あらすじ
日系米国人作家による話題の歴史ミステリー!
1944年、シカゴ。父母とともにカリフォルニア州の強制収容所を出てシカゴに着いた日系二世のアキ・イトウは、一足先に収容所を出てシカゴで新生活を始めていた姉ローズが前日にクラーク・アンド・ディヴィジョン駅で列車に轢かれて死んだと知らされる。警察の自殺説に疑問を感じたアキは、真相を求めて自ら調査を始めるが…。
2021年NYTベストミステリー選出、2022年メアリー・ヒギンズ・クラーク賞受賞、同年マキャヴィティ賞最優秀歴史ミステリー小説賞受賞。

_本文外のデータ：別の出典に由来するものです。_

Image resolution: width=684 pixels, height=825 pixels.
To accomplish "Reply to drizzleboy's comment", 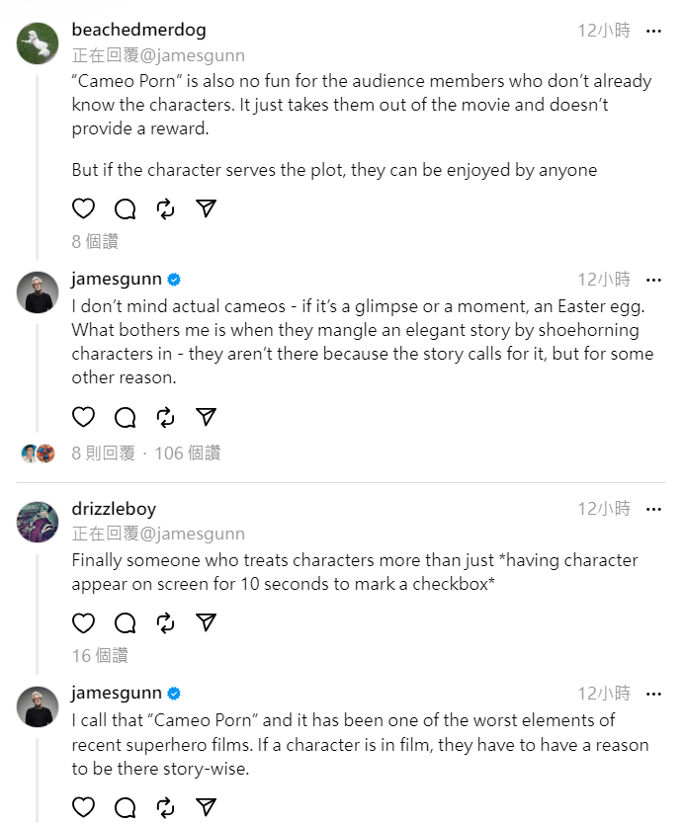I will [x=125, y=622].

戦時中の日系人たちの境遇にスポットを当て知られざる歴史を掘り起こした、日系米国人の著者渾身の歴史ミステリー、待望の新シリーズ第1弾。
(底本 2024年6月発売作品)
感情タグBEST3
Posted by ブクログ
舞台の歴史的背景は真珠湾攻撃から2カ月後の1942年2月19日、ルーズヴェルト大統領の大統領令により日本人の血が16分の1以上入っている日系アメリカ人約12万人(うち3分の2は生まれながらの米国民)が強制的に西海岸から収容所に移住させられた戦時下である。国家反逆罪やスパイ活動から守るという名目だったが、ホワイトハウスの「事実調査」部門の主任エージェントのカーティス B. マンソンにより、「反米活動が広まる危険があることを示す証拠は見つからず日系アメリカ人の忠誠心を証明する大量の資料が提出されていた。」にもかかわらず大統領令は発令された。同じ敵国のドイツやイタリア移民には調査も強制収容は適用されなかった為、明らかな人種差別と偏見に基く措置だった。

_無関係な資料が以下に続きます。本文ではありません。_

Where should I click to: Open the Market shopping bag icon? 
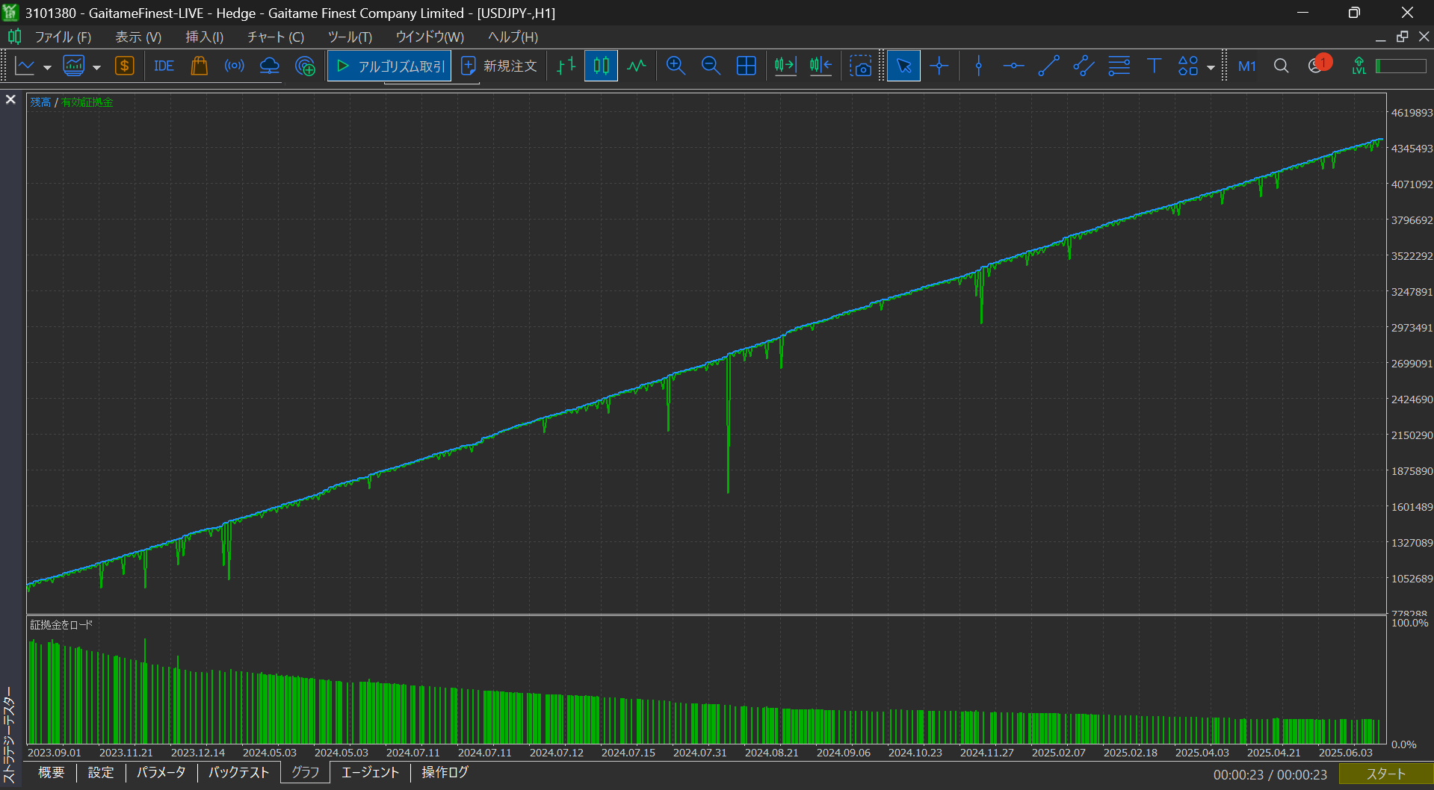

主人公のアキ・イトウ一家はこれによりシエラネバダ山脈の麓のマンザナー戦争収容所(Manzanar War Relocation Center)に入れられる。翌年9月収容所からの移動を許可された姉のローズはシカゴに向かう。その後残された家族もローズに合流すべく収容所を出る。シカゴに到着すると、家族はローズがクラーク・アンド・ディビジョン駅に入ってきた地下鉄に轢かれて亡くなった事を知らされる。物語はここから事故も自殺も信じないアキによる真相の究明への執念と、故郷のカリフォルニアを離れた土地で生き抜く家族の苦労が詳細に描かれる。戦時中の日本人移民の置かれた境遇の史実と、アキのロマンスとローズの死の真相を探るミステリーを組み合わせた興味尽きない一冊でした。
「母は故郷のことを思い出すたびにクロウということばを口にした。英語にすると“苦難”——suffering になるのだろうけれど、sufferingという ことばは、なんだか表面をさっとひとすくいしただけに聞こえる。クロウは、もっと奥深くまでえぐられた状態をあらわすことばだ。 咽喉の奥から絞り出されるうめき声や骨の髄まで 貫くほどの痛みまでをもあらわす。」
kurou, which could be translated to “suffering.” But the English word seemed to skim the surface, whereas kurou went deeper. It referred to a guttural moaning, a piercing pain throughout your bones.